What to do —
A line below contains "The width and height of the screenshot is (227, 227).", and a later one contains "Select the g:\w2kcd entry in list". Repeat both, with every line between them, exactly.

Listed records —
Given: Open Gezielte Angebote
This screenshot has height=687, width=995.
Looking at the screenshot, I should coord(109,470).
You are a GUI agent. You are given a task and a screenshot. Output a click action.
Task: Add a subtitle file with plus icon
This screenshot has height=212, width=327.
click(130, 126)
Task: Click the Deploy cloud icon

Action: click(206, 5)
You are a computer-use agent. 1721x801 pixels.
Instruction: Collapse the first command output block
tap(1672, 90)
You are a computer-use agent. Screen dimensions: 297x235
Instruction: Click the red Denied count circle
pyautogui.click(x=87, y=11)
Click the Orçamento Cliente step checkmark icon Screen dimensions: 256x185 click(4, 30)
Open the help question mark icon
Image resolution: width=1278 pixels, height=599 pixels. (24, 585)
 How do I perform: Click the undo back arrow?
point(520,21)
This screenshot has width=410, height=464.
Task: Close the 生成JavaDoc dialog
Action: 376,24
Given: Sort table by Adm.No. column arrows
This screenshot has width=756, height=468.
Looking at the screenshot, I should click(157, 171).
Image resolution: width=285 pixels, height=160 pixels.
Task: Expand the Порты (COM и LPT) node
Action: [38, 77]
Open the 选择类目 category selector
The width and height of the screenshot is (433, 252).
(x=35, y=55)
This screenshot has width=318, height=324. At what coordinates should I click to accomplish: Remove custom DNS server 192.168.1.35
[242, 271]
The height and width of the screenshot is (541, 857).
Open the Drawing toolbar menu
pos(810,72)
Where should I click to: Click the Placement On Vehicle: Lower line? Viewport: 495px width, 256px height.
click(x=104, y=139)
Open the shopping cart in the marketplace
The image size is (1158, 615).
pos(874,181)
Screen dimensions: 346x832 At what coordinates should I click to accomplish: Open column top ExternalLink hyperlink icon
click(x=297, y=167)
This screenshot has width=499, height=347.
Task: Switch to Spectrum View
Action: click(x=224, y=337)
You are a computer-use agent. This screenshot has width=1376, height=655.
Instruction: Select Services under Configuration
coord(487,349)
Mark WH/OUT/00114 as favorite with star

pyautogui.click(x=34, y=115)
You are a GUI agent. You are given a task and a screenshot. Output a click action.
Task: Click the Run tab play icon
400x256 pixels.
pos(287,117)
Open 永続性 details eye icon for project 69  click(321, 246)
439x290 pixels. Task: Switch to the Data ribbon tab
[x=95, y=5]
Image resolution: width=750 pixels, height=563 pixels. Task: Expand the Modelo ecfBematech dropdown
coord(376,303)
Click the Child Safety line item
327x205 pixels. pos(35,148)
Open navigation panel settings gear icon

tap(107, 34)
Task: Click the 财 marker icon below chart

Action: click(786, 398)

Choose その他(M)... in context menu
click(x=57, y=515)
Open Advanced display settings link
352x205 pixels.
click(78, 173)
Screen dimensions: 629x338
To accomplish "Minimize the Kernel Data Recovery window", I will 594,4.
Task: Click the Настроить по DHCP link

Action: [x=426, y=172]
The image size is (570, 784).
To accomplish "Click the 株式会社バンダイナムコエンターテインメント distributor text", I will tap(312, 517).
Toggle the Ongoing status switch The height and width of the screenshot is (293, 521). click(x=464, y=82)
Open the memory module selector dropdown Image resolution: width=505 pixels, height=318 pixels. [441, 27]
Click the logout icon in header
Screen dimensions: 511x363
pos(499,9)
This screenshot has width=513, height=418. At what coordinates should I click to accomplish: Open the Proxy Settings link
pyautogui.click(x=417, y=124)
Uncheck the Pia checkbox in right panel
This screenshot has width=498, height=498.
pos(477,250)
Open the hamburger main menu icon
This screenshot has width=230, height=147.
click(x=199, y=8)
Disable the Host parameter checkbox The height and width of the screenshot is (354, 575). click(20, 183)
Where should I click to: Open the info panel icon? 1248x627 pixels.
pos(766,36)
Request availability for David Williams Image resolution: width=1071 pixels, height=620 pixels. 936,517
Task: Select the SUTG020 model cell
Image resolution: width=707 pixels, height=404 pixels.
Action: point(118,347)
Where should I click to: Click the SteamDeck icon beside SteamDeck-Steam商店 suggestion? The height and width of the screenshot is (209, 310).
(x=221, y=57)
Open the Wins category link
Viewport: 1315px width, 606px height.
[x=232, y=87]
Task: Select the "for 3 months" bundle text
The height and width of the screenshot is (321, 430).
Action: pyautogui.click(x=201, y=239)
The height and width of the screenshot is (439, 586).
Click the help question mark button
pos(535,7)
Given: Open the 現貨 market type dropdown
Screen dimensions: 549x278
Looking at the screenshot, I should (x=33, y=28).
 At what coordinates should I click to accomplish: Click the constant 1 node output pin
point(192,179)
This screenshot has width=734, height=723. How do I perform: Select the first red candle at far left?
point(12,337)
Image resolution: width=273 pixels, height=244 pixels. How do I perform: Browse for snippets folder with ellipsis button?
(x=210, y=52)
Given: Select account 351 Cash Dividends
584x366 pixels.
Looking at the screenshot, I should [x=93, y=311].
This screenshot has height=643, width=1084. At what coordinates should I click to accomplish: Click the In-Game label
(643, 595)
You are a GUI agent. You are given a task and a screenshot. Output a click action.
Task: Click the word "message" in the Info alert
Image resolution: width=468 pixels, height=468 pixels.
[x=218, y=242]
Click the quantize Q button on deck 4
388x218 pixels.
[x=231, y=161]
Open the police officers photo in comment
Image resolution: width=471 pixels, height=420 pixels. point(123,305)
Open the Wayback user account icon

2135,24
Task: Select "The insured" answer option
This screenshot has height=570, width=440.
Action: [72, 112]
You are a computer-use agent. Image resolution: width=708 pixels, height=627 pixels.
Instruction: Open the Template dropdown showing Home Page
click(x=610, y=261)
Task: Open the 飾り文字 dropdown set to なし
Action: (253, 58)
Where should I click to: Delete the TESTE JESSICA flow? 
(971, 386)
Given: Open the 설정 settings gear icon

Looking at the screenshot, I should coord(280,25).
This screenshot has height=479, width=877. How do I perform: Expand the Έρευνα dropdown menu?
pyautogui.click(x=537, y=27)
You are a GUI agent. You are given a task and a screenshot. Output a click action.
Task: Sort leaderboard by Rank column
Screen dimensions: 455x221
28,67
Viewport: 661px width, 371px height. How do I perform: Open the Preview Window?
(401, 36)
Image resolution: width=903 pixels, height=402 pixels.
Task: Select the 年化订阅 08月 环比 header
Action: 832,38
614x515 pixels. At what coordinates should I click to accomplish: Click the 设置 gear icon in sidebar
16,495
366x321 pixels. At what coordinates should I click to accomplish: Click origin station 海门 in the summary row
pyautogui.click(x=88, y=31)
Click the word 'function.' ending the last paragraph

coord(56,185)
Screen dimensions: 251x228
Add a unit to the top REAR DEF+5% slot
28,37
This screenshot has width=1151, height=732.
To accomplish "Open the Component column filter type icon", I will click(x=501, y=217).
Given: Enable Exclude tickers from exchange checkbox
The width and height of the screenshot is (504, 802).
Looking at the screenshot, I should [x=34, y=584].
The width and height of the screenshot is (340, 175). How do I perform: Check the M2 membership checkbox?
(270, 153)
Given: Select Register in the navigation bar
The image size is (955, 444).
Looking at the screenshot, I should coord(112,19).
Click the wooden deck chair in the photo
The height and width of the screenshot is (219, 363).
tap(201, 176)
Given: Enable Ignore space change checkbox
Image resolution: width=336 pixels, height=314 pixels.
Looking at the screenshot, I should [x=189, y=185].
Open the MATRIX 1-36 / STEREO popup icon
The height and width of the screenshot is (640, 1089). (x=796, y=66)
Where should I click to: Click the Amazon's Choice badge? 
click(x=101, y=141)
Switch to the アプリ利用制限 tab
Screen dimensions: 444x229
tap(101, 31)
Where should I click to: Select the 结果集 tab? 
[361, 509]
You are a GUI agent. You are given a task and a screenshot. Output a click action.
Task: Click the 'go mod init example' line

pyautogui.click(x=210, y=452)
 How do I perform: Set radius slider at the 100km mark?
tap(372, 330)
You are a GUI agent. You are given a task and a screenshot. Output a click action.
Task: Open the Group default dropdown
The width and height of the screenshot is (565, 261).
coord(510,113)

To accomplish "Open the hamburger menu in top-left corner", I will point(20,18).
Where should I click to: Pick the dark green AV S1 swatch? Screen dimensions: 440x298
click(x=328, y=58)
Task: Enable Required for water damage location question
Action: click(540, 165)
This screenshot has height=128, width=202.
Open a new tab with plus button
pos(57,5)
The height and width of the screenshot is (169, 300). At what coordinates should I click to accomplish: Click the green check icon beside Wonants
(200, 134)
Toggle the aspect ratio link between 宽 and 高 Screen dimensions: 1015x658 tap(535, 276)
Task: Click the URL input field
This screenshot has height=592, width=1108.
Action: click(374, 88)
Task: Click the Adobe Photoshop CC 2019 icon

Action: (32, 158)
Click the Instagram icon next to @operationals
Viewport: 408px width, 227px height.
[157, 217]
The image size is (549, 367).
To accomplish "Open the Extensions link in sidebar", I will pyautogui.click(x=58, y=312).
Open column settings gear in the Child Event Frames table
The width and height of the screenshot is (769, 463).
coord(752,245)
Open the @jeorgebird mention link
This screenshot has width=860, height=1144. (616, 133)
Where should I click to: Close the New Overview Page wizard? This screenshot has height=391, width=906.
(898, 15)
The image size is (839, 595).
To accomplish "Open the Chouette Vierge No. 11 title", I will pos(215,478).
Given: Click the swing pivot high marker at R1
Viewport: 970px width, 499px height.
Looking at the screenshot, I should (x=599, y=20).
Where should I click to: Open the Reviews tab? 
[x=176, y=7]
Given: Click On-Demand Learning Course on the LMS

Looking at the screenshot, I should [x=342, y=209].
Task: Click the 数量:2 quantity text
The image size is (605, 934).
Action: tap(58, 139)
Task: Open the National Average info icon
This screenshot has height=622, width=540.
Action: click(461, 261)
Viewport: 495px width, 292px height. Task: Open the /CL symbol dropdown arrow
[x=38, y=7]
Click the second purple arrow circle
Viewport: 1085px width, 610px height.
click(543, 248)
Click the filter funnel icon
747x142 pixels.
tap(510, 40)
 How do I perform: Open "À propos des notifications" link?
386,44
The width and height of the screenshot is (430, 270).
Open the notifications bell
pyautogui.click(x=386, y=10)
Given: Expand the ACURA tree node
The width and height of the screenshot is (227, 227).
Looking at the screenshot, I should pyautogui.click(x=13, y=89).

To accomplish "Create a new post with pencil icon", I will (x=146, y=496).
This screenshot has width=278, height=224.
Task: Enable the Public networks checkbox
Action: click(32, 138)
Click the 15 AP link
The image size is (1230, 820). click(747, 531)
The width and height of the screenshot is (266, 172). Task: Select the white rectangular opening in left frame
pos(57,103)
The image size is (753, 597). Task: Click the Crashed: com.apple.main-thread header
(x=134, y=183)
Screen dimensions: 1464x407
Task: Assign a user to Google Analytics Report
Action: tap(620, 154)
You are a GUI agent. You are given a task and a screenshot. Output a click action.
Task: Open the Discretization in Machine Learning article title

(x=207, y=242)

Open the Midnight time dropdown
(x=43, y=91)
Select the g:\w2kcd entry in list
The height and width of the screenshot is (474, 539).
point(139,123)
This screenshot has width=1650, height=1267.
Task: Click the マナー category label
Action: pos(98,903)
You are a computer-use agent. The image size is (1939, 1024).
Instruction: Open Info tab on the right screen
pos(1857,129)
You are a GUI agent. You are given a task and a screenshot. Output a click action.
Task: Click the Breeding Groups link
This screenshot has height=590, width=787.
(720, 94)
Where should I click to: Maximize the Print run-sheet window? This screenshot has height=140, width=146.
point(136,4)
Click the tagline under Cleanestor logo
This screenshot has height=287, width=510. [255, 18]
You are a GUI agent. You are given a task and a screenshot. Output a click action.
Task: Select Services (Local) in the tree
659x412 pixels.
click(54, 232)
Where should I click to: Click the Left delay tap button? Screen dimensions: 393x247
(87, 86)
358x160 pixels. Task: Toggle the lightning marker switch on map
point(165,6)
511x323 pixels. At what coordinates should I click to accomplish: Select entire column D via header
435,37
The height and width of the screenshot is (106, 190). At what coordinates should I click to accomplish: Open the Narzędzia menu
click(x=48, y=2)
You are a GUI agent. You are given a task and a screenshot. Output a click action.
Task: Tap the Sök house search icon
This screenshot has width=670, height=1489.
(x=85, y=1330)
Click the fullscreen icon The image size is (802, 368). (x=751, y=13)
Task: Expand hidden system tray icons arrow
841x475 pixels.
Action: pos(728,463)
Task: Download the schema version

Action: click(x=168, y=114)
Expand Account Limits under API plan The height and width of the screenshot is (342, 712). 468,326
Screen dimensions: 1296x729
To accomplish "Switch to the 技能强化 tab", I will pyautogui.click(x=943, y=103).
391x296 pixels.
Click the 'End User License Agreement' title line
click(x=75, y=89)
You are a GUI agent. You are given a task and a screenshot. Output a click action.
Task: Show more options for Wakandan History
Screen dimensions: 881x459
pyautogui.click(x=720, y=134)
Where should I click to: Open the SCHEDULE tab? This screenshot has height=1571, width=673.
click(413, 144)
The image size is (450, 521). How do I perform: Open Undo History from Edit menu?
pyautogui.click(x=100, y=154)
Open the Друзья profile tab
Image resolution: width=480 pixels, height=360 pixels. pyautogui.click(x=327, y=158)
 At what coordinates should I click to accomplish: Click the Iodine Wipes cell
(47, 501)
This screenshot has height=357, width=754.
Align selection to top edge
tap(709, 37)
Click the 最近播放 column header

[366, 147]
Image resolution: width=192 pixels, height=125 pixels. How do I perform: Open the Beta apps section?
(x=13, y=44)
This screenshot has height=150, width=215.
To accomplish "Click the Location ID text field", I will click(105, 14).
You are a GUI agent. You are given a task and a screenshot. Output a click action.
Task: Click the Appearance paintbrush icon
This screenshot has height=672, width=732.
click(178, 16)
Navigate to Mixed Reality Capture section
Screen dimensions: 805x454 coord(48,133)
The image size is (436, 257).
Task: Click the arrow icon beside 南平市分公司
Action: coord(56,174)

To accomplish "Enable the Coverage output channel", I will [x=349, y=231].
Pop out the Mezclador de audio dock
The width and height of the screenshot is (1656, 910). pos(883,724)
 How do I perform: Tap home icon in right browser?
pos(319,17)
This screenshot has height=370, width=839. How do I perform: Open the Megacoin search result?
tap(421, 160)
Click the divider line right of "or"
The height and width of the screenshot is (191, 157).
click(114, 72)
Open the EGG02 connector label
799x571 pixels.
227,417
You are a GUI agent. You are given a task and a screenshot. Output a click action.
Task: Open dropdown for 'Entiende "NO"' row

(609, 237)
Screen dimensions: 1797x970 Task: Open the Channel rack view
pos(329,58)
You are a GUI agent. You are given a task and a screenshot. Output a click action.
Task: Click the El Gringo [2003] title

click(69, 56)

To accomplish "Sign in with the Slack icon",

Answer to the exercise —
The width and height of the screenshot is (227, 227).
Looking at the screenshot, I should pyautogui.click(x=13, y=89).

To accomplish "Create a new post with pencil icon", I will (x=146, y=496).
This screenshot has width=278, height=224.
Task: Enable the Public networks checkbox
Action: click(32, 138)
Click the 15 AP link
The image size is (1230, 820). click(747, 531)
The width and height of the screenshot is (266, 172). Task: Select the white rectangular opening in left frame
pos(57,103)
The image size is (753, 597). Task: Click the Crashed: com.apple.main-thread header
(x=134, y=183)
Screen dimensions: 1464x407
Task: Assign a user to Google Analytics Report
Action: tap(620, 154)
You are a GUI agent. You are given a task and a screenshot. Output a click action.
Task: Open the Discretization in Machine Learning article title

(x=207, y=242)

Open the Midnight time dropdown
(x=43, y=91)
Select the g:\w2kcd entry in list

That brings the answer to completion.